WORK TO COMPLETE:
The answer must consist of every line in the records below that contains the string "agent".

EXERCISE MATERIALS:
________________________
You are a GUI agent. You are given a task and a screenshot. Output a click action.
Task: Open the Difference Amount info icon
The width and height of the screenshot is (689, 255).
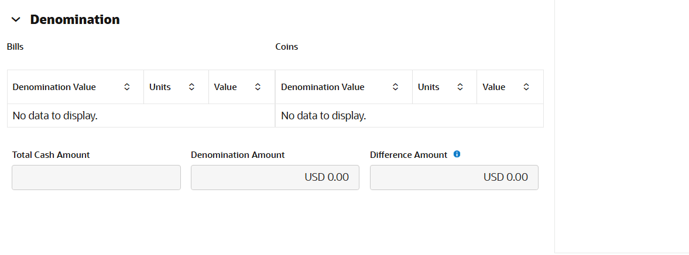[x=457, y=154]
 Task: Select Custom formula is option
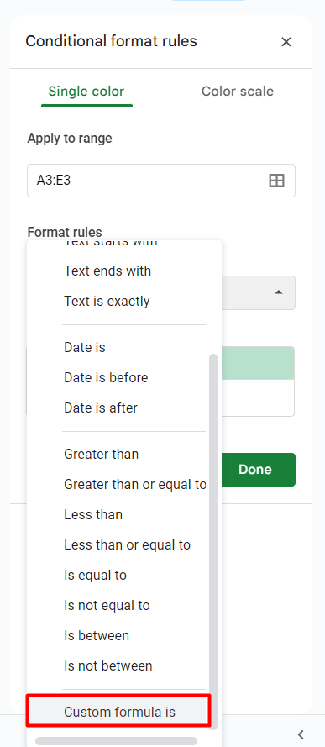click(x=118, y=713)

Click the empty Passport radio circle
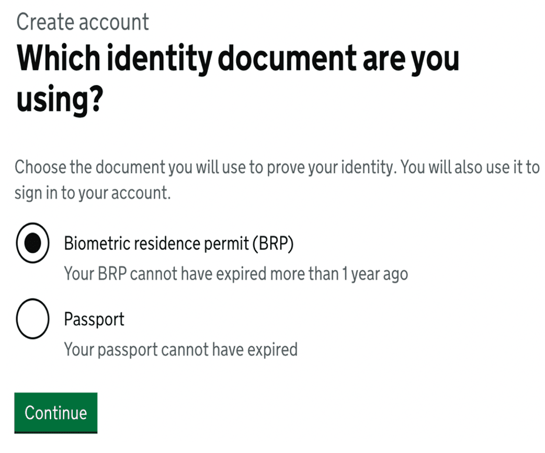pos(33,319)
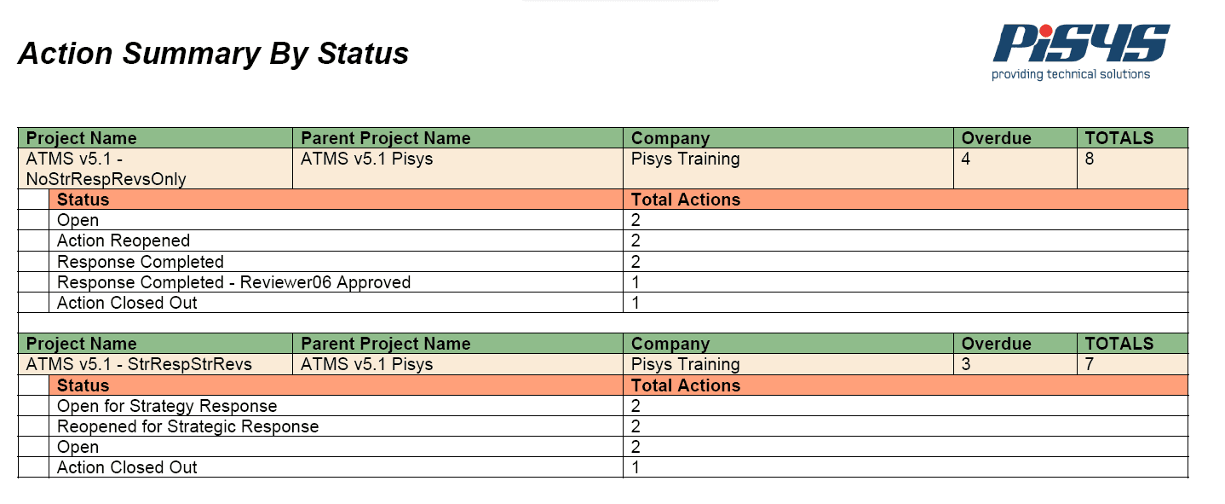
________________________
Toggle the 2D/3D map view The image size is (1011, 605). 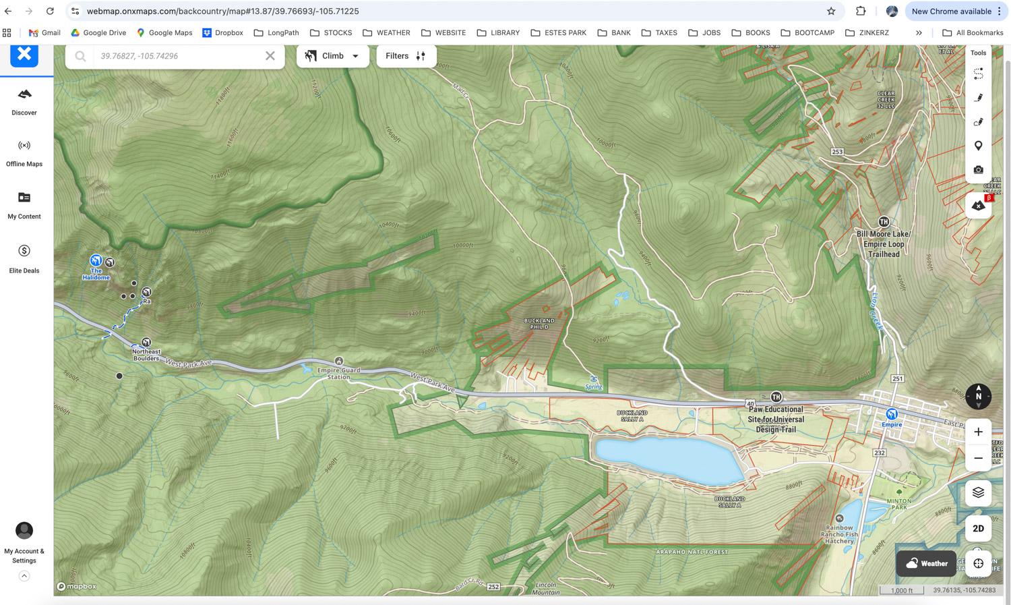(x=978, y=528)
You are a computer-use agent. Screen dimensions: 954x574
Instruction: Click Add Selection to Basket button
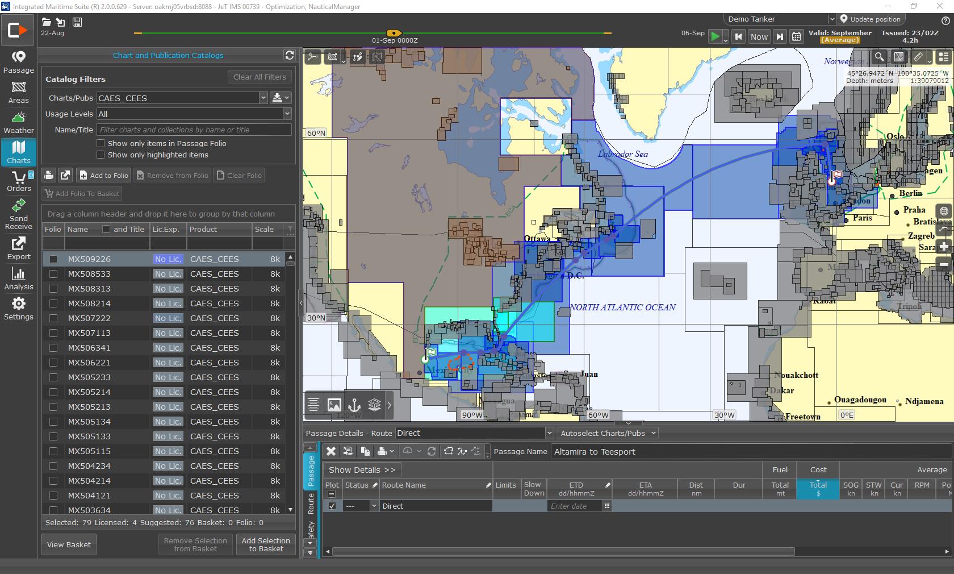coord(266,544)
________________________
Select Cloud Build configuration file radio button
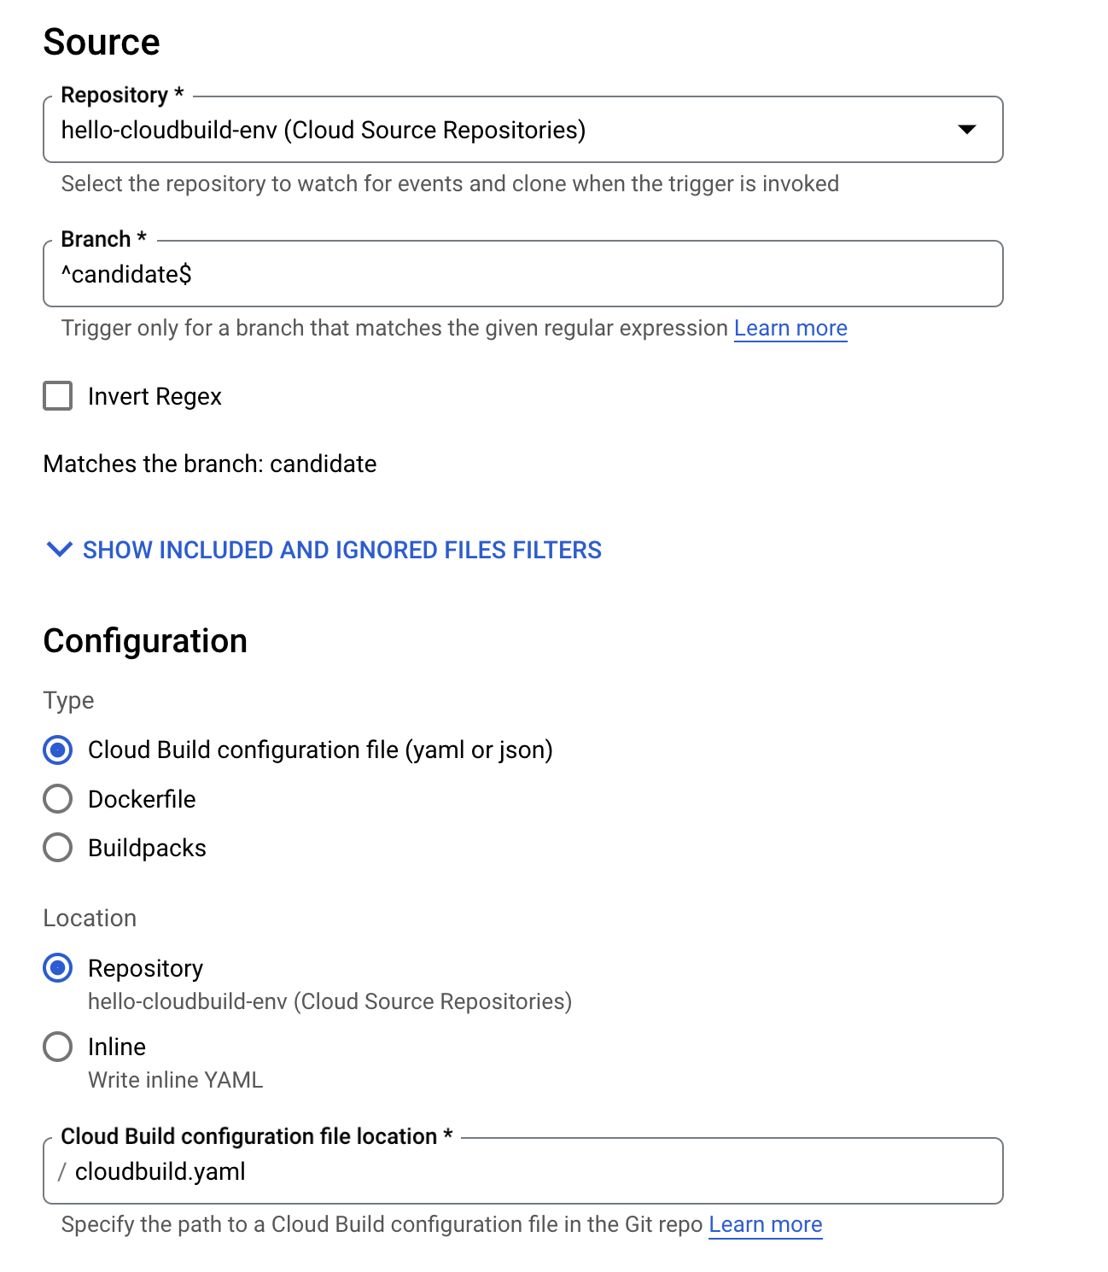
________________________
ANSWER TO THE PROBLEM:
You are a GUI agent. You are given a task and a screenshot. Output a click action.
You are a computer-use agent. Screen dimensions: 954x574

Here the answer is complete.